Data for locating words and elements
>> Begin
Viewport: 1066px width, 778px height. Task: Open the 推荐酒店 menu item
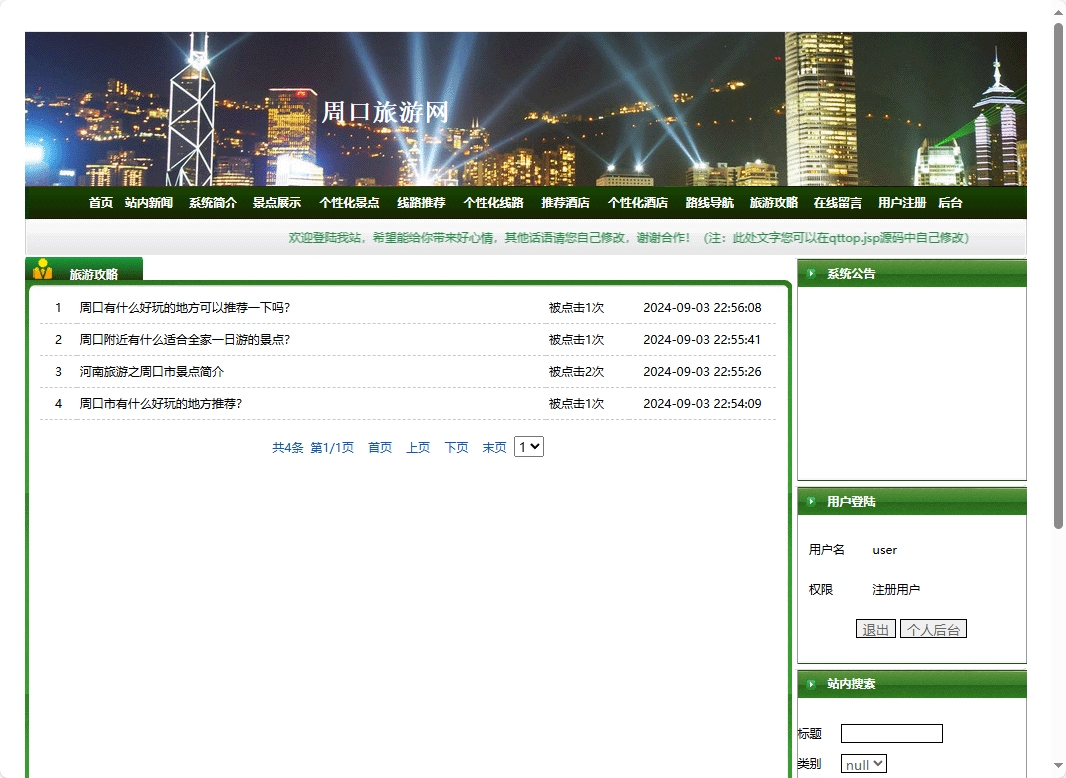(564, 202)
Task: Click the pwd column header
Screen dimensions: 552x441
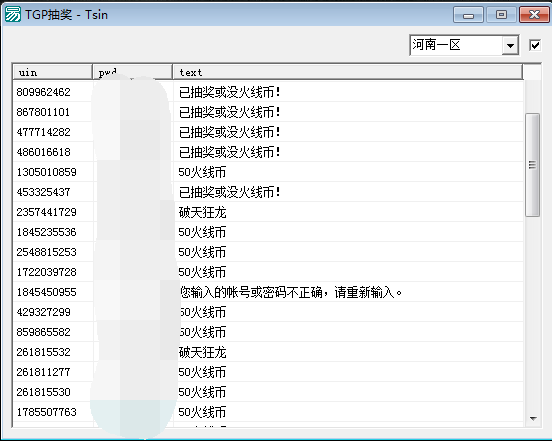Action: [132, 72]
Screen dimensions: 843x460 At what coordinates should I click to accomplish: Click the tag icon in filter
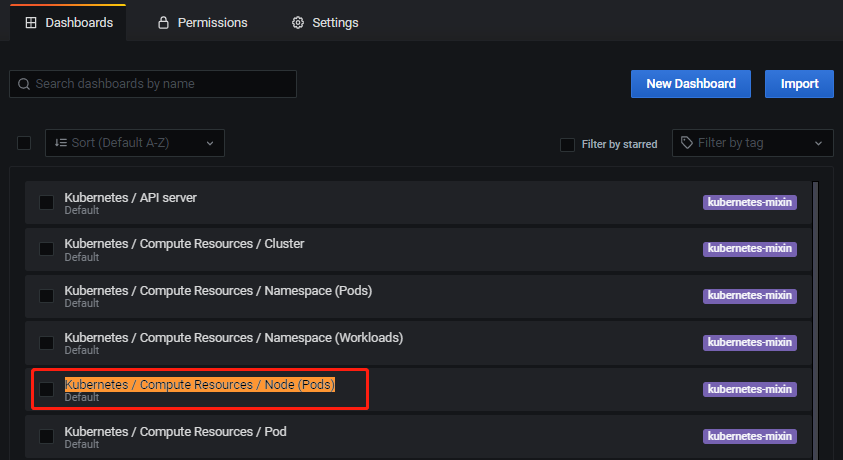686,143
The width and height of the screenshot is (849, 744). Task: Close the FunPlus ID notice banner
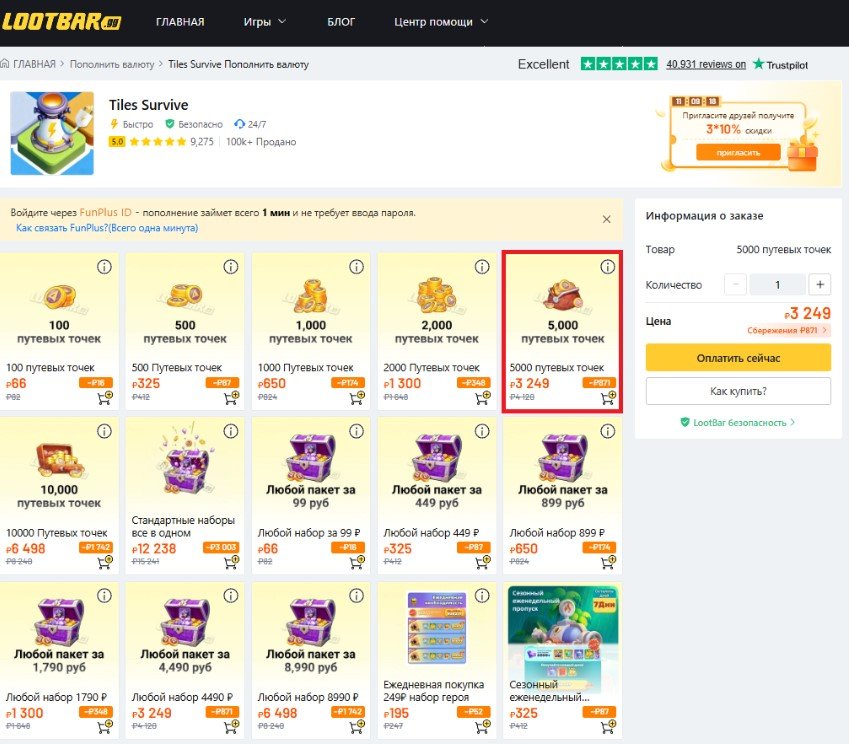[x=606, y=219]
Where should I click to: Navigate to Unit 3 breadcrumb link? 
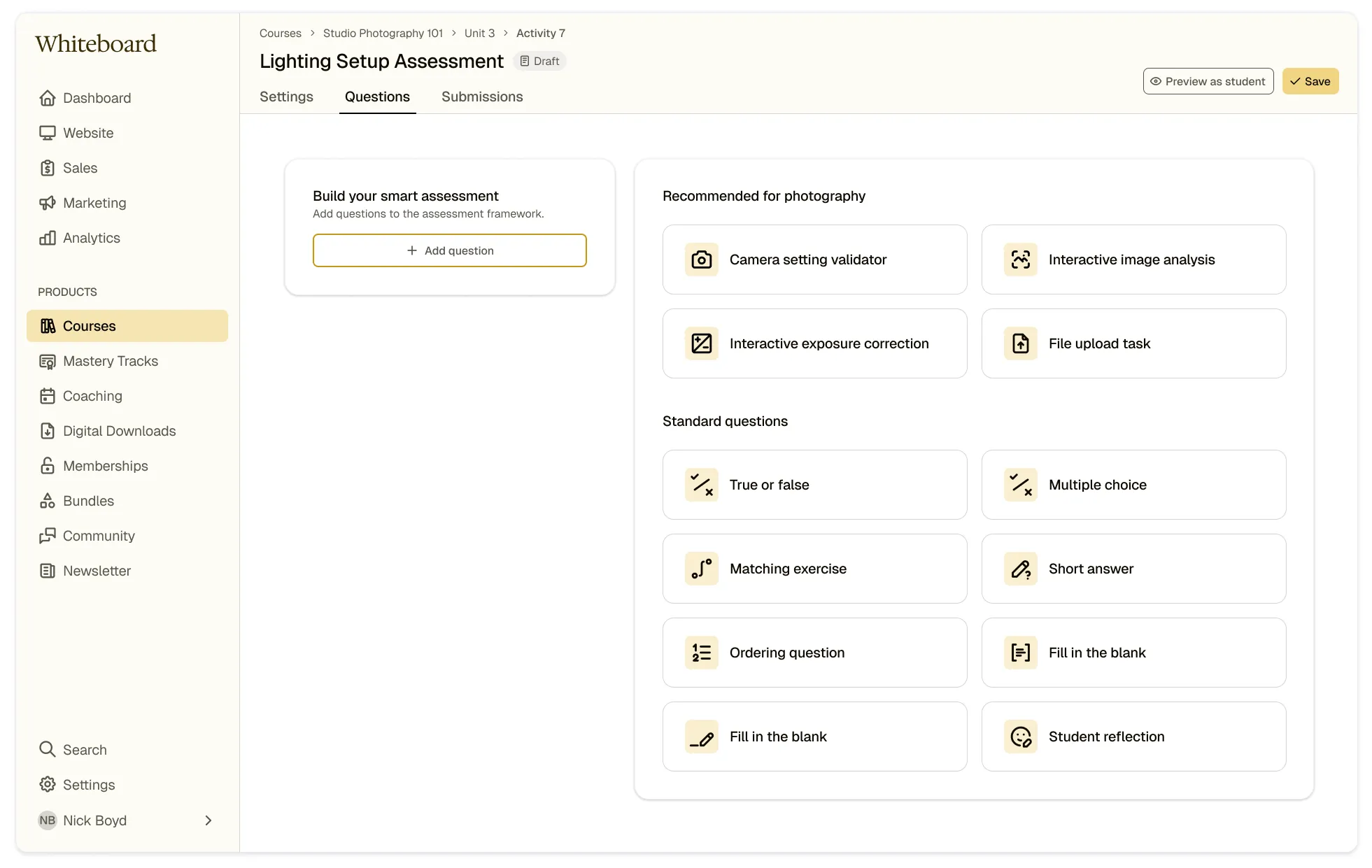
>> End
Copy the data above word for word. Leave the pictures out of your copy.

• [WRITTEN ANSWER]
Viewport: 1066px width, 778px height. Task: Open the 推荐酒店 menu item
(564, 202)
Task: Click the pwd column header
Screen dimensions: 552x441
Action: [132, 72]
Screen dimensions: 843x460 At what coordinates should I click to accomplish: Click the tag icon in filter
686,143
The width and height of the screenshot is (849, 744). Task: Close the FunPlus ID notice banner
[x=606, y=219]
Where should I click to: Navigate to Unit 3 breadcrumb link? 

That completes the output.